Can't say anything about IB live for Forex, though...

The Collective looks cool - hope I didn't sound like I was knocking them. I'm just a big chicken and I like the paths well travelled. You know those insanely big passenger jets? I won't be getting on one of those for another few years yet... :


----------



## TulipFX (31 December 2010)

MB Trading are a good brokerage firm. They also now offer MT4, however we have had reports of some strange situations sometimes occurring as their trading platform has some quirky rules. Nothing that can't be solved if you know about them. One example is the expiry of limit orders.

They are big, trustworthy, reliable and price leaders. I think they are probably the leading retail brokerage firm using MT4.

No problems about your concerns about the CollectiveFX, I have the same ones and they are very valid. If I hadn't seen them grow and experience their service from near the start, I would not start with them either, or at least not entrust my account to them.

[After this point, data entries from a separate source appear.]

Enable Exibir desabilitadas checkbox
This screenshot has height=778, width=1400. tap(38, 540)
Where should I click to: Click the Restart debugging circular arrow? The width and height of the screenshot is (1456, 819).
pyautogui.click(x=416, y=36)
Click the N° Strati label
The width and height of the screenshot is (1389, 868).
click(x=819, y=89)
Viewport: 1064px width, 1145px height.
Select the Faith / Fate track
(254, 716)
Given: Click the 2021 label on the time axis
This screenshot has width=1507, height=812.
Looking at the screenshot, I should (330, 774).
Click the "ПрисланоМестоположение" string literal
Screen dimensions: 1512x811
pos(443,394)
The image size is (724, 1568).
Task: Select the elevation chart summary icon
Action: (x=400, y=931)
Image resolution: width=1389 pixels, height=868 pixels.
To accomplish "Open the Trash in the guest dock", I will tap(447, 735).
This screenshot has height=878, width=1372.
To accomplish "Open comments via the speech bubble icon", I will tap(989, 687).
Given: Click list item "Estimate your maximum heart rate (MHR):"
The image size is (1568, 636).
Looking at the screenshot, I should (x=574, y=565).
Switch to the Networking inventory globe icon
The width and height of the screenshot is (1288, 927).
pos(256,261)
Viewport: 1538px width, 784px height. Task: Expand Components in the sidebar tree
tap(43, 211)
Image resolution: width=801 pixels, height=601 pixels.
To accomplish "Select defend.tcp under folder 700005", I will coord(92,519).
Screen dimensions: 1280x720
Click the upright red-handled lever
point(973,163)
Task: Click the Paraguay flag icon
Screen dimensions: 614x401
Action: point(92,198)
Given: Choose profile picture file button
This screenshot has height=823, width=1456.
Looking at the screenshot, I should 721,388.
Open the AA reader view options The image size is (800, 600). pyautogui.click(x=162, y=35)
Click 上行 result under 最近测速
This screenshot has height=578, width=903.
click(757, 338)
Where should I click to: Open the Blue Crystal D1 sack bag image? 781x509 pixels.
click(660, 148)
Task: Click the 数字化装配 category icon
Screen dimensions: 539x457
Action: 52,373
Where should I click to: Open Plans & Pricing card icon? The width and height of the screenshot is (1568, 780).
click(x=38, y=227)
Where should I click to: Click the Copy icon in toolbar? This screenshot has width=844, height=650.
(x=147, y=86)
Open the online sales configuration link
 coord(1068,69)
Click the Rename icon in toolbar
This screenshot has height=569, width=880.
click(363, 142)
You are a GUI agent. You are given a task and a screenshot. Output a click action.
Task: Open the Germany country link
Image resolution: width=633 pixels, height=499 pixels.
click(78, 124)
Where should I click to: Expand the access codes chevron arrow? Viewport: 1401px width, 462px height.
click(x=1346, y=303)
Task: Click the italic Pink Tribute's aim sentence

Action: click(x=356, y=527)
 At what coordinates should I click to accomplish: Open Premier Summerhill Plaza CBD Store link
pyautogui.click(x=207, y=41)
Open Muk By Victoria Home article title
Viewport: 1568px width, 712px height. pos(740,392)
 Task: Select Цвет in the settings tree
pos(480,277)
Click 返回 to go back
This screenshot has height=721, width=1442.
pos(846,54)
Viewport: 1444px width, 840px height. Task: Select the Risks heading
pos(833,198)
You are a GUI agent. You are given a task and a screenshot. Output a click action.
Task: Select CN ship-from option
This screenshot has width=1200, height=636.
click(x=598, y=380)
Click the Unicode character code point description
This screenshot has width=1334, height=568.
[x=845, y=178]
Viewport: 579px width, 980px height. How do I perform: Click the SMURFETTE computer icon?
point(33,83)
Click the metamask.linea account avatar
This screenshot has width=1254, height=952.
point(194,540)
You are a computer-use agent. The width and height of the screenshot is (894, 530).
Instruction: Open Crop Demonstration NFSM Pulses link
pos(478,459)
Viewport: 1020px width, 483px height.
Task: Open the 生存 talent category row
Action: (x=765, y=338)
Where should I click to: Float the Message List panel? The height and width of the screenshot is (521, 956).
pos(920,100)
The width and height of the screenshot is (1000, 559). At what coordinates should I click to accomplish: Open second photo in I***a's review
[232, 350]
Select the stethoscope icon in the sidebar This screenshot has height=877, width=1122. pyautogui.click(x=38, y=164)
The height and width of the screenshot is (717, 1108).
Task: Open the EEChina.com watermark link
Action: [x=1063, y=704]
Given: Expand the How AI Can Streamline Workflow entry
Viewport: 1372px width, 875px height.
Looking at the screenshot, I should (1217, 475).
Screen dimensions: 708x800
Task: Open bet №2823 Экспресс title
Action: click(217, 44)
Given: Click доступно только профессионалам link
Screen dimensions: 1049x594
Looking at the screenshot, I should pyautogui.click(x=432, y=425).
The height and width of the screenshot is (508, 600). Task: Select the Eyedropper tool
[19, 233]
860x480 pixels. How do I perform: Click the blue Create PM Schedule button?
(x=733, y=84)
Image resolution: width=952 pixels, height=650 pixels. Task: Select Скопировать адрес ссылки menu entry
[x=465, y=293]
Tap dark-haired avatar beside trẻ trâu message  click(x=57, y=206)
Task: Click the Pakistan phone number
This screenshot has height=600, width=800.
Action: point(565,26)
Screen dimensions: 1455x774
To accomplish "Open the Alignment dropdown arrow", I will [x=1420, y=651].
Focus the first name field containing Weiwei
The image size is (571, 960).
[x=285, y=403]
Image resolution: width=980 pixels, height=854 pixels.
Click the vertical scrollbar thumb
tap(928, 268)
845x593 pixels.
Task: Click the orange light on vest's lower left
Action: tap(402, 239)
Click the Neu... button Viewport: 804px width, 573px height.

MBT would be a better option, just be careful that any EAs you use are compliant with the MBT-MT4 platform quirks though. Otherwise top-top broker who I have never heard a complaint about.


----------



## SmellyTerror (31 December 2010)

Yeah, I've heard MBT's MT4 is not so hot, but I'm not an MT4 dude - I trade mostly naked.

I also make bugger-all, so this is not exactly a statement of superiority.


----------